To be done: Rewrite the items starting with the line that contains "Open Kailey Quirino's" and going on through the line that contains "[x=380, y=380]", replacing "Viewport" with "Window" and leaving everything else unchanged.

[Word and element locating data]
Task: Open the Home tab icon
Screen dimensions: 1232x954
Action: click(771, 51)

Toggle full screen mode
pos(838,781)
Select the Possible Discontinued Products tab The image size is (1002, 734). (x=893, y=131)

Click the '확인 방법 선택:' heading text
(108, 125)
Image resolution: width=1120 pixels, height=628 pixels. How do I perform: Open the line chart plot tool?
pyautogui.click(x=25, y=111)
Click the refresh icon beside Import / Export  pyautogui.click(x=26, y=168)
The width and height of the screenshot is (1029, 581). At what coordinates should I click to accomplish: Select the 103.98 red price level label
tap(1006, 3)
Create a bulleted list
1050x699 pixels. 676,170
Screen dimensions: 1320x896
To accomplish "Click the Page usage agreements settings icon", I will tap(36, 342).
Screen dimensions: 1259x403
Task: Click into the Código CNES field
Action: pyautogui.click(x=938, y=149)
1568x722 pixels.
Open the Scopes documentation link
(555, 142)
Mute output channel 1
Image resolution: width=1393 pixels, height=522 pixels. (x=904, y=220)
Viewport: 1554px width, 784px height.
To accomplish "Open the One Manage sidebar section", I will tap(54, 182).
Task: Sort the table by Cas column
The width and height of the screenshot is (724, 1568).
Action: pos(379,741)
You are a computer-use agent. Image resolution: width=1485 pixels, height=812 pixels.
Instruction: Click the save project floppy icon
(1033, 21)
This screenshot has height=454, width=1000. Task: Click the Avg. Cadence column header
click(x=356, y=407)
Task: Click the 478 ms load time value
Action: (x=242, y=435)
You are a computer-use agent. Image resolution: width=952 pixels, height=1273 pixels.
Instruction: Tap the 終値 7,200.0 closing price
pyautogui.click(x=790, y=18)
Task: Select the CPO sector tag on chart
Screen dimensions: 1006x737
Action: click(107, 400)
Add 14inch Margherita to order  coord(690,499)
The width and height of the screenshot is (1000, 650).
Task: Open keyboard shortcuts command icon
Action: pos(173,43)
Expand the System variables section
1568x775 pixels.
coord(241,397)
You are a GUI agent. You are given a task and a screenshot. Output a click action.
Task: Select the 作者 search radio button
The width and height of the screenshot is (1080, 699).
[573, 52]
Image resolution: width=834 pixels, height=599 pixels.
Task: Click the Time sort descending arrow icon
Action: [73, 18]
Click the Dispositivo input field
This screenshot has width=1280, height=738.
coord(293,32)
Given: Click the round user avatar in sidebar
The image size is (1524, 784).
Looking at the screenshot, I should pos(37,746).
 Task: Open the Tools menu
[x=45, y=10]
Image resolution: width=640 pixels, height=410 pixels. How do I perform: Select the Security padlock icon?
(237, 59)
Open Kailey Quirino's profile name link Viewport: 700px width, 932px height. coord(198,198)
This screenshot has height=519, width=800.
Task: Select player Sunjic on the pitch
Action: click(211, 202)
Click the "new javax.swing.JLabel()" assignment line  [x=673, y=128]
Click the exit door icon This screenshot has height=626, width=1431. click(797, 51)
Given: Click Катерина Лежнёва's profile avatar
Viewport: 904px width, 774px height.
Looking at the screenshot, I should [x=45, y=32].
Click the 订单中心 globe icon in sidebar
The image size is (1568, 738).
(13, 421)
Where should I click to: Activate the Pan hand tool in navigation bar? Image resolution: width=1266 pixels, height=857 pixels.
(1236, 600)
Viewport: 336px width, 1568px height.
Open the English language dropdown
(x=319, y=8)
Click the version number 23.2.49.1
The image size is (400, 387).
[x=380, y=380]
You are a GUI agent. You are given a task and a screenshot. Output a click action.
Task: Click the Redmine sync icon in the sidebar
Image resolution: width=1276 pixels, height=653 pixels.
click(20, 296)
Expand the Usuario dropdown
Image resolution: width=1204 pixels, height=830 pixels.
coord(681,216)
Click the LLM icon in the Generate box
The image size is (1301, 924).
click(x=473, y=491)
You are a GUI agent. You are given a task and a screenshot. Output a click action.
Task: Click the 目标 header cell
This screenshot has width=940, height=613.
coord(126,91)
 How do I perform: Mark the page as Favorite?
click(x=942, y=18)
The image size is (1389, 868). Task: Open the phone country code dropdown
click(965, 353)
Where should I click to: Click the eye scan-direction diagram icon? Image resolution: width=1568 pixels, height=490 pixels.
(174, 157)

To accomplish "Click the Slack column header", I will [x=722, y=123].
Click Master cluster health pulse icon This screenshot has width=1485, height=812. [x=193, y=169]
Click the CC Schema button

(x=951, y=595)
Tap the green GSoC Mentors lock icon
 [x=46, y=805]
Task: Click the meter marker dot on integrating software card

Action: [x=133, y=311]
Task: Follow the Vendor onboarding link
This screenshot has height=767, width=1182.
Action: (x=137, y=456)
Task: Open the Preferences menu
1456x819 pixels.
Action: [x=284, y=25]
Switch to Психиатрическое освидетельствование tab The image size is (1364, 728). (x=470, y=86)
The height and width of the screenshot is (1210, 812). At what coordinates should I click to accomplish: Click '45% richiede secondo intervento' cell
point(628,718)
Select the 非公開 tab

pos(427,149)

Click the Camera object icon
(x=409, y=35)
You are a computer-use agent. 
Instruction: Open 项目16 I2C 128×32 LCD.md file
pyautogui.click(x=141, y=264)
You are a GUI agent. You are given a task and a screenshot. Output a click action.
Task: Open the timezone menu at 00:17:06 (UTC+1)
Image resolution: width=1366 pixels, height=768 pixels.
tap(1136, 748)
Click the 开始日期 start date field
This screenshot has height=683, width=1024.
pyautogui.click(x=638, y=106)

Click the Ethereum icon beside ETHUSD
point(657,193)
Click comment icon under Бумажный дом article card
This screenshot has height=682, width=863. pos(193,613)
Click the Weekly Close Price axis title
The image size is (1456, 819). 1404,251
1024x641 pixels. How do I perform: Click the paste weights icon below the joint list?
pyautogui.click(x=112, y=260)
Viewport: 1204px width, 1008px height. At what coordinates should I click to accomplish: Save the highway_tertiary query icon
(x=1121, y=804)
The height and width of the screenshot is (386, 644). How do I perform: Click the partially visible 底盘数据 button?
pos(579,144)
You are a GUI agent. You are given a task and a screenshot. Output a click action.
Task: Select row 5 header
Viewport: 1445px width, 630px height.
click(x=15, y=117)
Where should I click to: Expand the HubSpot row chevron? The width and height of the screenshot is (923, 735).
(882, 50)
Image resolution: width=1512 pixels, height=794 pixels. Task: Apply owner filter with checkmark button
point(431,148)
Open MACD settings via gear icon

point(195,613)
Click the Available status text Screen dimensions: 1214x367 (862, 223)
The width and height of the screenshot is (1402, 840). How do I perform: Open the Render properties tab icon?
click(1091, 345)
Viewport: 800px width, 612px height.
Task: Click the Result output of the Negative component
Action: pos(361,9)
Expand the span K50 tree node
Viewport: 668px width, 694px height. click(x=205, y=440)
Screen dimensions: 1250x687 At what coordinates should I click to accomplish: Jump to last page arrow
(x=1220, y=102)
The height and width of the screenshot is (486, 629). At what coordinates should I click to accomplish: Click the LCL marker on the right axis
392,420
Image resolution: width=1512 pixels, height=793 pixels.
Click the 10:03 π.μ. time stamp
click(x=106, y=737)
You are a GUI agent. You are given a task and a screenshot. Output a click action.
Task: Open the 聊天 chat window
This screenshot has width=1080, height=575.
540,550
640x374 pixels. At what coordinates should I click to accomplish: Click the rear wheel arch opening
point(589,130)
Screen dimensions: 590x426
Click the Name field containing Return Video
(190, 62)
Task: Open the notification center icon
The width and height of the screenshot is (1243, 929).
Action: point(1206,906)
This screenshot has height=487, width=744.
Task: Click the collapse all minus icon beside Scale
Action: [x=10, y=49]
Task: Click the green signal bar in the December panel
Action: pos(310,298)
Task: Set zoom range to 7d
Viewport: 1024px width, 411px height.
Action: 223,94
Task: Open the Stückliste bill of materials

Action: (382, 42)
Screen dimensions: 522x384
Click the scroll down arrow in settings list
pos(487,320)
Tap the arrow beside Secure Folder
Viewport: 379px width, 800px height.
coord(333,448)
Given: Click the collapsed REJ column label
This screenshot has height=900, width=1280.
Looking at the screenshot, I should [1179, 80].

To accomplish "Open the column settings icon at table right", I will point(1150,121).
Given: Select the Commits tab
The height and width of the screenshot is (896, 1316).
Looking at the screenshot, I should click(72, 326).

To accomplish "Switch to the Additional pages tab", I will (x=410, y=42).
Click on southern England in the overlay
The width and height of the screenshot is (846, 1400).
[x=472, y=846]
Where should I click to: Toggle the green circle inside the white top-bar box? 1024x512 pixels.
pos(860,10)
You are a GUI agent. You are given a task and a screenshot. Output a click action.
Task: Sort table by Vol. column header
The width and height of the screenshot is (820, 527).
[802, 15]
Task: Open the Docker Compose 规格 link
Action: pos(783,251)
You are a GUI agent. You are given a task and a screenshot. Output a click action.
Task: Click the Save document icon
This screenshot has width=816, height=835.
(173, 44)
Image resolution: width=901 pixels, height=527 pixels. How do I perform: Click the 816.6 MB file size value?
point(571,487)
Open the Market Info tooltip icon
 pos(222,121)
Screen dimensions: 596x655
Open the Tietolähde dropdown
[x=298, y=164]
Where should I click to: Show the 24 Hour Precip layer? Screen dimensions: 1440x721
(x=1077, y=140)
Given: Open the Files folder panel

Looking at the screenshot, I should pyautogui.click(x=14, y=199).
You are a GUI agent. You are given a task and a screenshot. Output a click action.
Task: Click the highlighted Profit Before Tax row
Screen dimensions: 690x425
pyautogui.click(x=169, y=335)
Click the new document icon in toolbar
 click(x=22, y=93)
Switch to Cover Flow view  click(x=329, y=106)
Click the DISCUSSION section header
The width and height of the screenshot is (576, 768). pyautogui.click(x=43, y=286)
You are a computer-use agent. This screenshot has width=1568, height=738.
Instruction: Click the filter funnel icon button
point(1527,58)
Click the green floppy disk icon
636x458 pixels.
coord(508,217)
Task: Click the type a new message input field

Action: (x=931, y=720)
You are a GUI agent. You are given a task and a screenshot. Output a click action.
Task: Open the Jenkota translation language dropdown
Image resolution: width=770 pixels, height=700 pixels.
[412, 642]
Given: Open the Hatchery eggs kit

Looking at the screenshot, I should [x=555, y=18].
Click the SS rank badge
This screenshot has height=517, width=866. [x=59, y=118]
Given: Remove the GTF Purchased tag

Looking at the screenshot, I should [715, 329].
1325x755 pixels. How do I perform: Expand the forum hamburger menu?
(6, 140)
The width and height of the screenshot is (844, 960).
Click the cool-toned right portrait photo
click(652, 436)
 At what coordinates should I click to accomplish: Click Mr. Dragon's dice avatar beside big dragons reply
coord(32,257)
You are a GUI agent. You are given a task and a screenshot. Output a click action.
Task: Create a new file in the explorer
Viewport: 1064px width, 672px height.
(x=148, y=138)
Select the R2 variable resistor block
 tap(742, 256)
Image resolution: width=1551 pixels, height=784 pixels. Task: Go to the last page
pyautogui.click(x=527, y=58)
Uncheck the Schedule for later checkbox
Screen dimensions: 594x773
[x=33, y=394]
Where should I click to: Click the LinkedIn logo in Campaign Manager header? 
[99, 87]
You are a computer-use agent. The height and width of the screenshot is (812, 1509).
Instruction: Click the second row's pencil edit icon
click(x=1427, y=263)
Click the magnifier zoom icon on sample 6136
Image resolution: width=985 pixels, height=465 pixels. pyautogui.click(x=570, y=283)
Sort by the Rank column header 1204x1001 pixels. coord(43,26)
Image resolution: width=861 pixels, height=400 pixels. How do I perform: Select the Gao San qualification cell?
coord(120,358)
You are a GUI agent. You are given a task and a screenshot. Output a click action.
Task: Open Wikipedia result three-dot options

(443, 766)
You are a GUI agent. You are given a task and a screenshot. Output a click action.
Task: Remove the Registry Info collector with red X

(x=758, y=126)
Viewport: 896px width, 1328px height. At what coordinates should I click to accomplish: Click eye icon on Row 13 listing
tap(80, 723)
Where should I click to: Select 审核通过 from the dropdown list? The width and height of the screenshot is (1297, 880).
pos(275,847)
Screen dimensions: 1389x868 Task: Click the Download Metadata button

Written answer:
Open Kailey Quirino's profile name link Window: 700px width, 932px height. coord(198,198)
This screenshot has height=519, width=800.
Task: Select player Sunjic on the pitch
Action: click(211, 202)
Click the "new javax.swing.JLabel()" assignment line  [x=673, y=128]
Click the exit door icon This screenshot has height=626, width=1431. click(797, 51)
Given: Click Катерина Лежнёва's profile avatar
Window: 904px width, 774px height.
Looking at the screenshot, I should [x=45, y=32].
Click the 订单中心 globe icon in sidebar
The image size is (1568, 738).
(13, 421)
Where should I click to: Activate the Pan hand tool in navigation bar? Image resolution: width=1266 pixels, height=857 pixels.
(1236, 600)
Window: 336px width, 1568px height.
Open the English language dropdown
(x=319, y=8)
Click the version number 23.2.49.1
The image size is (400, 387).
[x=380, y=380]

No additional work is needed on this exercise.